Thursday, March 14, 2013

"I have a fighting chance until I'm gone." -Rhoda

A terminal diagnosis is frightening. Back in December my doctor said, "The cancer has metastasized. You are no longer curable, just treatable." Once the shock began to subside, then the pain of all the milestones I will miss came flooding to the forefront--drowning me. I was told the average Triple Negative Breast Cancer patient who has metastatic disease lives approximately two years. But, at the risk of sounding conceited, I've always considered myself to be somewhat above average in determination. This three-year cancer rollercoaster has certainly put me to the test, but I'm scrappy and I have faith.
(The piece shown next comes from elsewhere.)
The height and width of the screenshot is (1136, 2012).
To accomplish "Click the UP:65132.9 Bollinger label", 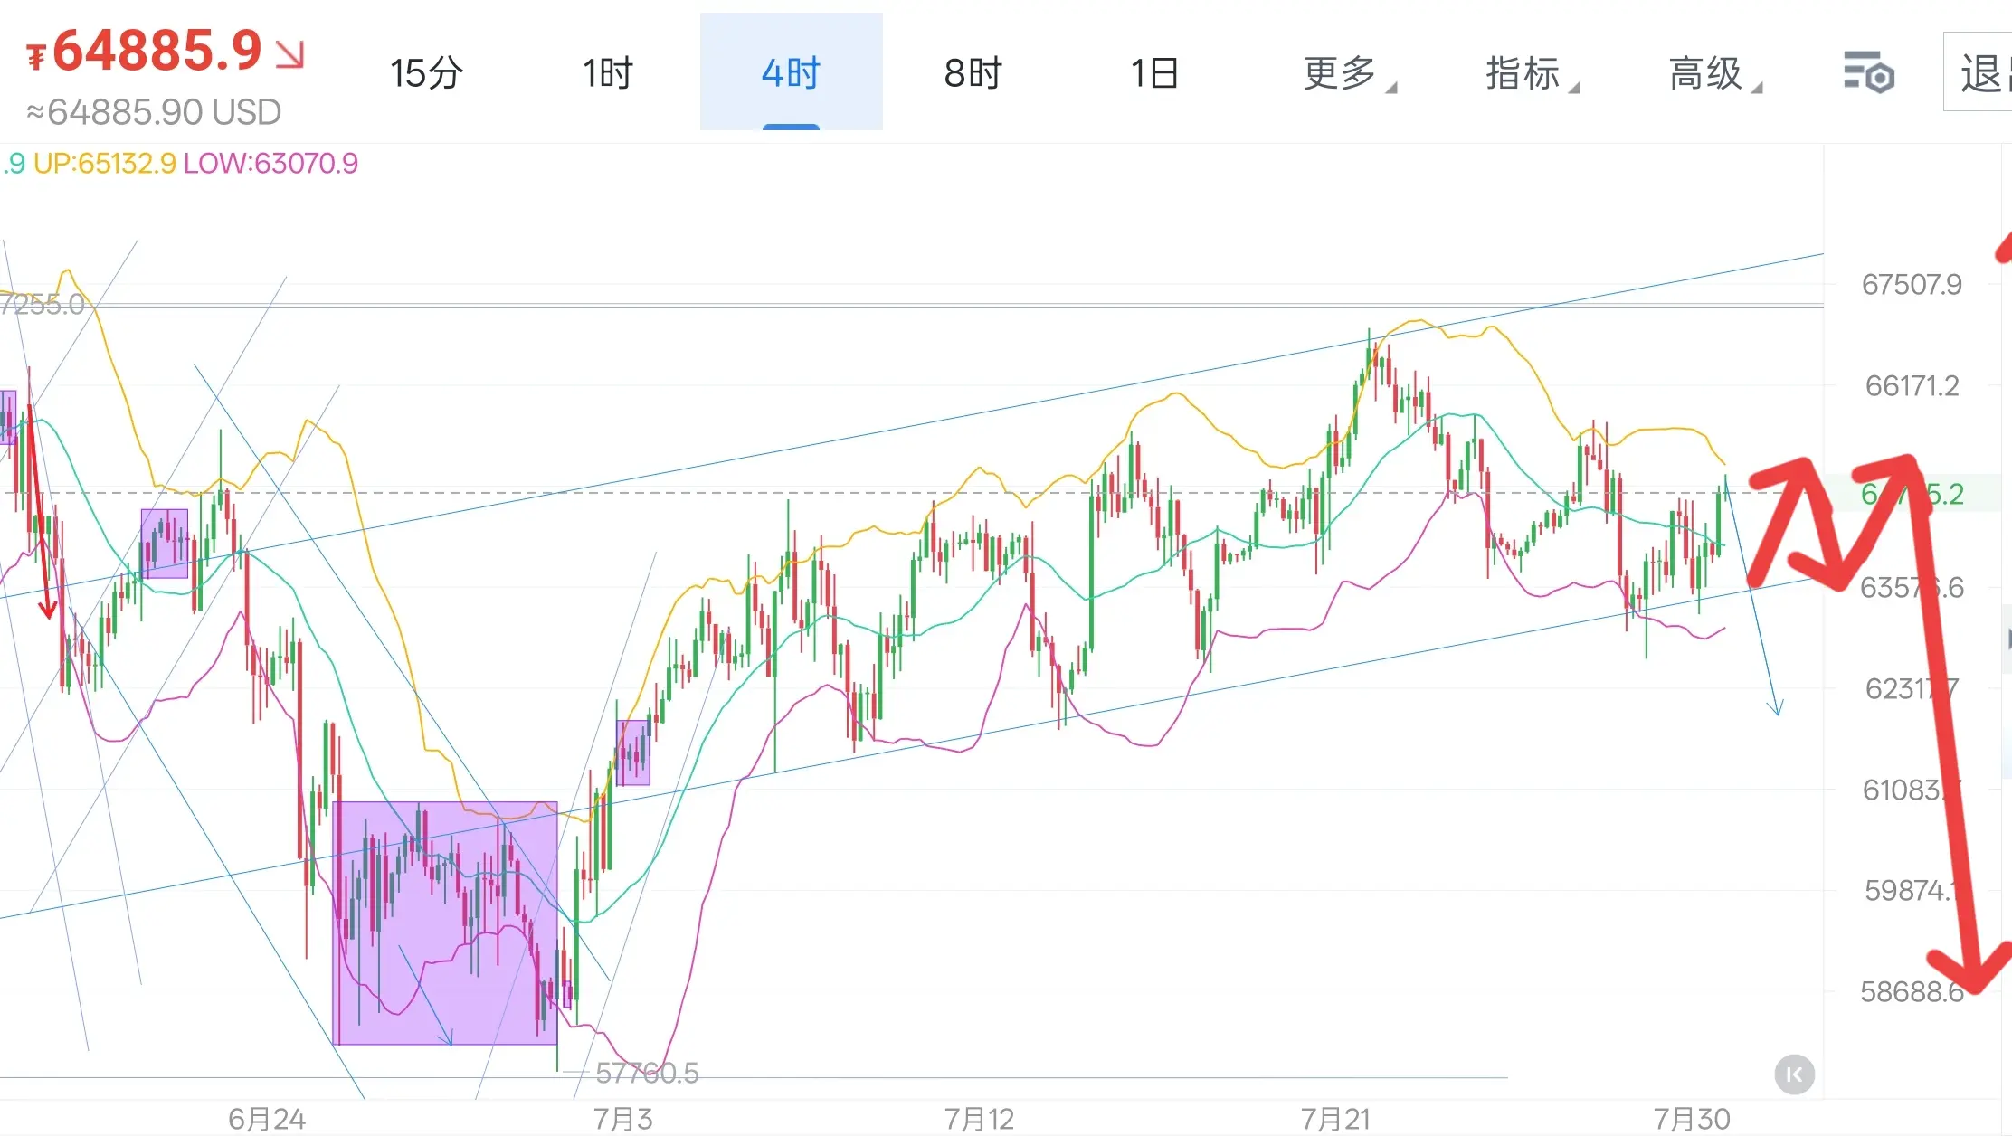I will tap(105, 164).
No super-intelligent, triple-doctorate-earning, socially awkward oncologist can take that away from me. Three lesions were found in my chest wall in that December scan. Although slight in size, cancer is cancer and metastatic cancer only means one thing . . . the clock is ticking. I felt torn. Should we just go with chemo or take a chance with a clinical trial? Since the past attempts at chemo, radiation and surgery clearly did not deter this cancer, I felt led toward the trial. But was quickly shut out. A few weeks later, miraculously, a spot opened up. One spot created by God--for me. The upside: the drug was having positive results in shrinkage. The downside: I'd have to travel to and from Boston weekly at first then every three weeks for as long as it was successful. The upside definitely outweighed the downside. Fast forward seven weeks: hotel costs ($1500), gas ($3000), tolls ($100) today's scan results (PRICELESS) Get this: Not only did the lesion in my left lymph node shrink nearly 20%, but the other two lesions in my right internal mammary lymph node and right pectoral lymph node are GONE! That is correct, folks . . . GONE!!! There is only one answer. The answer is prayer. God has been in every detail. And although I have had moments when I start to lose hope, He brings me back. Every time He brings me back. I know I am not cured. But I am not dying of cancer. I am living with cancer.